• _Data extract_
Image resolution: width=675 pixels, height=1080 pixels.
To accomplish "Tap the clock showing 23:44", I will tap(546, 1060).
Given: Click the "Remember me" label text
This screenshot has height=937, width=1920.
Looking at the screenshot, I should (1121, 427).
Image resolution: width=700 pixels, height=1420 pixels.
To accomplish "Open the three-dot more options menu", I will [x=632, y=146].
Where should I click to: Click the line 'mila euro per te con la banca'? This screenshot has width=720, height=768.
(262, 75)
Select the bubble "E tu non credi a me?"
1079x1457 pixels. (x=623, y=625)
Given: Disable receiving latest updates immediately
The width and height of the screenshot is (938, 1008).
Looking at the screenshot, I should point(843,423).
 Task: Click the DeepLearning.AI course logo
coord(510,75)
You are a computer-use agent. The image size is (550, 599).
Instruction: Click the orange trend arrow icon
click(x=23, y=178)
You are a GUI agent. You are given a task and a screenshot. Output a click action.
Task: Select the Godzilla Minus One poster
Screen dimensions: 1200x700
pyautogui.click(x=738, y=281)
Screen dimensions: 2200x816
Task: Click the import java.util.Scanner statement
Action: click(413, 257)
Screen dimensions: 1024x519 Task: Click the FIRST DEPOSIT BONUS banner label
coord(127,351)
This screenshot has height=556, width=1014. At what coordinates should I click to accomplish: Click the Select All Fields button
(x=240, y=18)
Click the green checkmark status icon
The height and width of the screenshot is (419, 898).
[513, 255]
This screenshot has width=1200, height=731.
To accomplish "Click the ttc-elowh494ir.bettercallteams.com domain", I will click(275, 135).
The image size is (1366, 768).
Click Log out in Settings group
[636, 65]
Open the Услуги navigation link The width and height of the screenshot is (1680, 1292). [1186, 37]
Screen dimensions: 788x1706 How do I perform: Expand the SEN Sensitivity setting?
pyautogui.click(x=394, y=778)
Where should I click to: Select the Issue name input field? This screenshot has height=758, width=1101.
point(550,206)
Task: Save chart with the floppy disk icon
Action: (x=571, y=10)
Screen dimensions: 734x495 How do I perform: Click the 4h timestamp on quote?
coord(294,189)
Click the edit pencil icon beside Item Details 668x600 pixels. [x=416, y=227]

• _What the task requires_
How many lines in the records above contain the word "agent"? Answer with the number alone.

• _Reply_
2